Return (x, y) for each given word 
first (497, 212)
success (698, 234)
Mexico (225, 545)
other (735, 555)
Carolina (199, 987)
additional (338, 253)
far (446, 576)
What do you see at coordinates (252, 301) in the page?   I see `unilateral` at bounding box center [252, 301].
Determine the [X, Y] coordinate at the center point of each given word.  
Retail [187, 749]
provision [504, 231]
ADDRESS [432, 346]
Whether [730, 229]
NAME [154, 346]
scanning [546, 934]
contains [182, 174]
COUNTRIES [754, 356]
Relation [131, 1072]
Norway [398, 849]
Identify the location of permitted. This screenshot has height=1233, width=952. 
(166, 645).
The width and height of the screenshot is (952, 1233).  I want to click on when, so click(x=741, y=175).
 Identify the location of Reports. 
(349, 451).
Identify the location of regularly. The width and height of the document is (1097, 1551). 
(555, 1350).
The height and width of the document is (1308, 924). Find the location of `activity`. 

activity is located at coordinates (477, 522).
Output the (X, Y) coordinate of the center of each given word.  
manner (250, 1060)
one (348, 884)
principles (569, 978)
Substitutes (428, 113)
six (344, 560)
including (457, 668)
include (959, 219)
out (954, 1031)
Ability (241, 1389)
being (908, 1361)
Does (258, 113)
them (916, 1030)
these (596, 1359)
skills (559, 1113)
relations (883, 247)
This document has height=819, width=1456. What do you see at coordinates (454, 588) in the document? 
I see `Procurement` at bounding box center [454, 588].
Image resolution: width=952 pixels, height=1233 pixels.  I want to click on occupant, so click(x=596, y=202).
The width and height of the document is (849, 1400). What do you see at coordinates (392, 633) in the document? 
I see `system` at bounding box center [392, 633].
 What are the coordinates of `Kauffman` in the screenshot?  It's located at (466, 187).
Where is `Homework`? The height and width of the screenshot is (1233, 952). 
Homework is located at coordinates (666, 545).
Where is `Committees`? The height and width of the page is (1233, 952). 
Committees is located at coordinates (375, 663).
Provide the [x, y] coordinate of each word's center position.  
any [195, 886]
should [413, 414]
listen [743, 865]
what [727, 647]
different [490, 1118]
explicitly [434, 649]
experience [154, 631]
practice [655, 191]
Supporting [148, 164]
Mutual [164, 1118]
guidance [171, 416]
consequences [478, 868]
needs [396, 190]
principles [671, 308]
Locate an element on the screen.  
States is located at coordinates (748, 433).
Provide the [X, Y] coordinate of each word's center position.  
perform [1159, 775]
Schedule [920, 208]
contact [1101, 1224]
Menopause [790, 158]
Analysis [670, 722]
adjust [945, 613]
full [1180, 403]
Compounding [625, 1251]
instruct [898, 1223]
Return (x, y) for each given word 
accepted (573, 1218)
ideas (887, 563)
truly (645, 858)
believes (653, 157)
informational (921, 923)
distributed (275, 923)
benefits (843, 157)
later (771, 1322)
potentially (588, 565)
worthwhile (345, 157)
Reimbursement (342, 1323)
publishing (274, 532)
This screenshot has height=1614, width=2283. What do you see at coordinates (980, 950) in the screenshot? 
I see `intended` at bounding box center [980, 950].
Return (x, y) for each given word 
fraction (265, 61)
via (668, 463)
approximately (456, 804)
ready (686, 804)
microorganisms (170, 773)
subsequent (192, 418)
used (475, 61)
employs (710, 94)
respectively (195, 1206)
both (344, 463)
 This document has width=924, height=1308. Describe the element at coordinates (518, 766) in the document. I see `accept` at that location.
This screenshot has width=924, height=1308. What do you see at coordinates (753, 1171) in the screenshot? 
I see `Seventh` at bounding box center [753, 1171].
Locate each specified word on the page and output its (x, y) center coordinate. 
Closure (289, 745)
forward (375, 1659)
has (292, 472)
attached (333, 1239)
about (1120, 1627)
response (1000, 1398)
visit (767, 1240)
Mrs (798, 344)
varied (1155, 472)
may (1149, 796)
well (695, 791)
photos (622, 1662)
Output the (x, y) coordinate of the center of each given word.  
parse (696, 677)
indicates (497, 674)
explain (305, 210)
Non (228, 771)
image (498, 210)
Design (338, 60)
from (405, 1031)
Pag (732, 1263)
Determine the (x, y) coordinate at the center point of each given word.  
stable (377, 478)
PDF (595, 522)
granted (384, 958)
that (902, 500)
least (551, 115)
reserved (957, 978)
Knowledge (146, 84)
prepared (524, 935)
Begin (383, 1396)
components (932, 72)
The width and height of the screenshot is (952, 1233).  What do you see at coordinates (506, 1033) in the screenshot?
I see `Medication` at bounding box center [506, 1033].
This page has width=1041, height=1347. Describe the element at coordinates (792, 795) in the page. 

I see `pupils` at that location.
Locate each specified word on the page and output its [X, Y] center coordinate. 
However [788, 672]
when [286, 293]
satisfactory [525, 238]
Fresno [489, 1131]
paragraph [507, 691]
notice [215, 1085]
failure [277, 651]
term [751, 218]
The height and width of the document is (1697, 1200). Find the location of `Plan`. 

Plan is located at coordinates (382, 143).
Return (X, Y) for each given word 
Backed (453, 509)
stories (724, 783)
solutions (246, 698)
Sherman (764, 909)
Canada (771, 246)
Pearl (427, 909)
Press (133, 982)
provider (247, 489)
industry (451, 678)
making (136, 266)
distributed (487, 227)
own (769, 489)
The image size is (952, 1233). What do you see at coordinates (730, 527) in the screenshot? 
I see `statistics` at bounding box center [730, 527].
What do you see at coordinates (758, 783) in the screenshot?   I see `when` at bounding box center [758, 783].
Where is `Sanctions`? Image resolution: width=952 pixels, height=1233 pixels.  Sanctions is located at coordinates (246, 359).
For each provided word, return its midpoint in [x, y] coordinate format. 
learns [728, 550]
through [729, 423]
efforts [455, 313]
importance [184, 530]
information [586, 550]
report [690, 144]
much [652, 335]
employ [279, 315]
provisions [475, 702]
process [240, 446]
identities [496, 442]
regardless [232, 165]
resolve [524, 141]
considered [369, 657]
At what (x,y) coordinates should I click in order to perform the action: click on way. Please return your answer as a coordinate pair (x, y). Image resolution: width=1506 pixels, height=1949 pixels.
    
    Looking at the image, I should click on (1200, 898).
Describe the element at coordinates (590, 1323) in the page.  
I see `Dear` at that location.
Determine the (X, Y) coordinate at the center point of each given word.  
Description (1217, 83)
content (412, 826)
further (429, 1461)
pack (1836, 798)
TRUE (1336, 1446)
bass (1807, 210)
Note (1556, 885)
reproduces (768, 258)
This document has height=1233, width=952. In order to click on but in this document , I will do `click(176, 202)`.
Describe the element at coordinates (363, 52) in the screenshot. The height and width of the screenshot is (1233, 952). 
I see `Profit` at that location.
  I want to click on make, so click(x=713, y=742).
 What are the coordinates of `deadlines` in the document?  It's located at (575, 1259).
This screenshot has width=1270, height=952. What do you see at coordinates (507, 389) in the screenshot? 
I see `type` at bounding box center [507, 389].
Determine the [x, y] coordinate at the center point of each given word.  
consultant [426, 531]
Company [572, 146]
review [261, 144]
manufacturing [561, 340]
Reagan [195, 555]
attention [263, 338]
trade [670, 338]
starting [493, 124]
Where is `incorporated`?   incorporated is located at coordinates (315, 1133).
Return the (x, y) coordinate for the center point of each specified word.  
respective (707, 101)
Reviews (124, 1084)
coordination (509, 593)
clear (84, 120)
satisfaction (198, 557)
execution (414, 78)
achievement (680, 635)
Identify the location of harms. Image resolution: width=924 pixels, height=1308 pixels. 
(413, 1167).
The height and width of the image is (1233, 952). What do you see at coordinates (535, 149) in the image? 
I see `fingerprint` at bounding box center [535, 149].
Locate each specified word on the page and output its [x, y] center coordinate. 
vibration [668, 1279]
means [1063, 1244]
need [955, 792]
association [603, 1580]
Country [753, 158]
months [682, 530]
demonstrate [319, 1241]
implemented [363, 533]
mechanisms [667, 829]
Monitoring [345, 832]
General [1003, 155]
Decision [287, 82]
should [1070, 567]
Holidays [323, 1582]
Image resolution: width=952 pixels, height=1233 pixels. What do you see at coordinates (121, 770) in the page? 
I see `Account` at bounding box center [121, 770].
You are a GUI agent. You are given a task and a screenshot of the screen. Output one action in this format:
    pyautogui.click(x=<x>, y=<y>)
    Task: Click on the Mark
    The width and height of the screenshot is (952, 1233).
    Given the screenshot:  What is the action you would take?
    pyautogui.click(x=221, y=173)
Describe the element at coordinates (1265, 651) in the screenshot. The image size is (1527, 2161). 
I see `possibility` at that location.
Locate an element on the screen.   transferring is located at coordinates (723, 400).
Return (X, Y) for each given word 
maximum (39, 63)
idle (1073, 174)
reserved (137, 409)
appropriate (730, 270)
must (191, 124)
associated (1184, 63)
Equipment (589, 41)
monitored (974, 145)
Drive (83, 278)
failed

» Your task
Copy the data verbatim, starting at the line containing "achievement (680, 635)" and ending at the line containing "center [121, 770].", both lines included.

» Response to the exercise
achievement (680, 635)
Identify the location of harms. Image resolution: width=924 pixels, height=1308 pixels. 
(413, 1167).
The height and width of the image is (1233, 952). What do you see at coordinates (535, 149) in the image? 
I see `fingerprint` at bounding box center [535, 149].
Locate each specified word on the page and output its [x, y] center coordinate. 
vibration [668, 1279]
means [1063, 1244]
need [955, 792]
association [603, 1580]
Country [753, 158]
months [682, 530]
demonstrate [319, 1241]
implemented [363, 533]
mechanisms [667, 829]
Monitoring [345, 832]
General [1003, 155]
Decision [287, 82]
should [1070, 567]
Holidays [323, 1582]
Image resolution: width=952 pixels, height=1233 pixels. What do you see at coordinates (121, 770) in the page? 
I see `Account` at bounding box center [121, 770].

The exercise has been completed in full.